TEXT EXCERPT:
━━━━━━━━

6.1 — Construct KQL Statements for Microsoft Sentinel. The foundation. You will learn how KQL thinks (the pipe model), how to filter data with where, shape output with project and extend, reuse logic with let, and sort results for investigation. By the end of this subsection, you will build a complete investigation query from scratch that tells the story of a brute-force attack.

6.2 — Analyze Query Results Using KQL. Aggregation and visualization. You will learn to summarize data with summarize and its aggregation functions (count, dcount, sum, avg, make_set, make_list), group results by dimensions (user, IP, time), render visualizations (bar charts, time series), and use the bin() function for time-based grouping. By the end, you can answer questions like “how many failed sign-ins per country per hour” in a single query.

6.3 — Build Multi-Table Statements Using KQL. Joining data across tables. You will learn union (combining rows from multiple tables) and join (matching rows between tables on a shared key). This is where KQL becomes powerful for security — correlating sign-in data with email data with endpoint data to trace an attack across your environment. By the end, you can write the cross-table correlations used in the Module 11 AiTM investigation.

━━━━━━━━

APPLY WHAT YOU READ:
- a) Can you copy the KQL course outline word for word, from "6.1 — Construct" to "a single query."?
- b) Could you rewrite the paragraph of the KQL course outline that begins "6.2 — Analyze Query Results Using KQL" as a short list that keeps its main facts?
- c) Can you extend the KQL course outline, picking up after its last sentence?
The records are separate material, unrelated to the KQL course outline above.

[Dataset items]
━━━━━━━━

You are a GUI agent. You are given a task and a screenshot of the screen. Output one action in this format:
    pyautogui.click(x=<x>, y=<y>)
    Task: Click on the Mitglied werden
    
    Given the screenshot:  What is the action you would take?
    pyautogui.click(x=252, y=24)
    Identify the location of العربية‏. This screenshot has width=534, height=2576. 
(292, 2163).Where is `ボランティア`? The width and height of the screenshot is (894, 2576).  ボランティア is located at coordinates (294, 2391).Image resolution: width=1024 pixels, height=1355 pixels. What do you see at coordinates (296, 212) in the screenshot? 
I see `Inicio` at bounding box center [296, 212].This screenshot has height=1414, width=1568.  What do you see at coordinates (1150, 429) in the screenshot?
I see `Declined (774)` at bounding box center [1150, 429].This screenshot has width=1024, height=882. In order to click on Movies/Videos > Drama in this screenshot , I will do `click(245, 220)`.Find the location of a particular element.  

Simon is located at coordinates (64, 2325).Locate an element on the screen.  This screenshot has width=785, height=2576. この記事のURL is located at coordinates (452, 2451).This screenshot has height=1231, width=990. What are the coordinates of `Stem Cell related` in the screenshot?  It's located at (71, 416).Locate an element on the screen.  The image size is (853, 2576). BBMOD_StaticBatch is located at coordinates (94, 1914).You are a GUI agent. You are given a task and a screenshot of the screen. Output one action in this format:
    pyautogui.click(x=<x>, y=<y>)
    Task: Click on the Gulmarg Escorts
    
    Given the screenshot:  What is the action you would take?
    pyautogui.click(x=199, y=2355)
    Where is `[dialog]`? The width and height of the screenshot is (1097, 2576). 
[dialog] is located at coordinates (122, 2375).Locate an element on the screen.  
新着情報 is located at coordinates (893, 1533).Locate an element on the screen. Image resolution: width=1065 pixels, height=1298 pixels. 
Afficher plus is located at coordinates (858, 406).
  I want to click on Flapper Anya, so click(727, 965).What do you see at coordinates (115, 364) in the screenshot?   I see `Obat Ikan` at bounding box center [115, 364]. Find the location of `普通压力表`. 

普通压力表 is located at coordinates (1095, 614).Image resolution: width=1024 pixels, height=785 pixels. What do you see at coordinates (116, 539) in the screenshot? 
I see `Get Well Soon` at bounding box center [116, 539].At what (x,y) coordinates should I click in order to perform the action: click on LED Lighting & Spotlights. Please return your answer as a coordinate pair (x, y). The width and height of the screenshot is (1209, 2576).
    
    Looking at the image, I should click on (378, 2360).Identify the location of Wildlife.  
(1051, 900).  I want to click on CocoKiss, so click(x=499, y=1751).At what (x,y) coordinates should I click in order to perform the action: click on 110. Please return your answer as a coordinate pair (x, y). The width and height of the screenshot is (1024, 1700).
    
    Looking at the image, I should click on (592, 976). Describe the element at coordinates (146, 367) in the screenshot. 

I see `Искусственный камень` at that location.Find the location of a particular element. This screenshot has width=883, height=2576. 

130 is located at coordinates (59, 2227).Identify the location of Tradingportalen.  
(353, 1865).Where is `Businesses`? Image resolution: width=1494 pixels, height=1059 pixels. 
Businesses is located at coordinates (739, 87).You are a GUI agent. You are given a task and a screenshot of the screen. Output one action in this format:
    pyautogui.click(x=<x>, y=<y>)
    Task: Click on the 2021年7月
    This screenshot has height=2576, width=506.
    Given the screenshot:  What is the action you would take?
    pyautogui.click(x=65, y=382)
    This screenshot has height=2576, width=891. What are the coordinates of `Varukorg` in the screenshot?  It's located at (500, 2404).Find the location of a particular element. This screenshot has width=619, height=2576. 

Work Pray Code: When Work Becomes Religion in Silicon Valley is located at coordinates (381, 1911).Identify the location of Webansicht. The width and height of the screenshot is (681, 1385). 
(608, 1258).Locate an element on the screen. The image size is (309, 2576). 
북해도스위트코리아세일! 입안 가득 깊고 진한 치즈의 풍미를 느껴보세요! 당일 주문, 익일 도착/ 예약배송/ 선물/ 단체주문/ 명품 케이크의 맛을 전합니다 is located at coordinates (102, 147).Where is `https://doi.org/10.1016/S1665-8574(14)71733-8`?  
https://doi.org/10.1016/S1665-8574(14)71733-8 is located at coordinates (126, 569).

━━━━━━━━

ANSWERS BY ITEM:
- a)
6.1 — Construct KQL Statements for Microsoft Sentinel. The foundation. You will learn how KQL thinks (the pipe model), how to filter data with where, shape output with project and extend, reuse logic with let, and sort results for investigation. By the end of this subsection, you will build a complete investigation query from scratch that tells the story of a brute-force attack.

6.2 — Analyze Query Results Using KQL. Aggregation and visualization. You will learn to summarize data with summarize and its aggregation functions (count, dcount, sum, avg, make_set, make_list), group results by dimensions (user, IP, time), render visualizations (bar charts, time series), and use the bin() function for time-based grouping. By the end, you can answer questions like “how many failed sign-ins per country per hour” in a single query.

- b)
- Focus: aggregation and visualization
- Summarize data with summarize and its aggregation functions: count, dcount, sum, avg, make_set, make_list
- Group results by user, IP, or time
- Render visualizations such as bar charts and time series
- Use bin() for time-based grouping
- Outcome: answer questions like "how many failed sign-ins per country per hour" in a single query

- c)
6.4 — Work with String Data in KQL. Text extraction and manipulation. You will learn extract (regex-based extraction), parse (pattern-based extraction), split, substring, and string functions for manipulating the unstructured and semi-structured text fields that appear throughout security log data. By the end, you can extract usernames from email addresses, parse IP addresses from free-text messages, and pull structured data from JSON fields.

6.5 — Security-Specific KQL Patterns. The queries every SOC analyst needs. This subsection is our addition — not in Microsoft Learn. You will learn the investigation patterns that recur across every security scenario: the failed-then-succeeded pattern (brute force detection), the impossible travel pattern, the first-time-seen pattern, the anomalous volume pattern, the entity timeline pattern, and the IOC sweep pattern. Each pattern is taught with a real investigation context and a reusable query template.

6.6 — Building an Investigation Query Library. Moving from ad-hoc queries to organized, reusable tools. You will learn to structure your queries for reuse, parameterize them with let for different investigations, organize them into investigation playbook sets, and build a personal query library that accelerates every future investigation.

6.7 — KQL Performance Optimization and Query Debugging. Making queries fast and fixing them when they break. You will learn why queries are slow (full table scans, cartesian joins, inefficient string operators), how to read query statistics, and systematic debugging techniques. This subsection directly improves your effectiveness during time-critical investigations where a 30-second query versus a 3-second query makes a material difference.

6.8 — Real-World Query Building Exercises. Scaffolded practice from simple to complex. Five investigation scenarios of increasing difficulty, each requiring you to construct queries from a blank editor with only the scenario description as input. No hints, no starter queries — just the question and the data. This is where you prove to yourself that the module worked.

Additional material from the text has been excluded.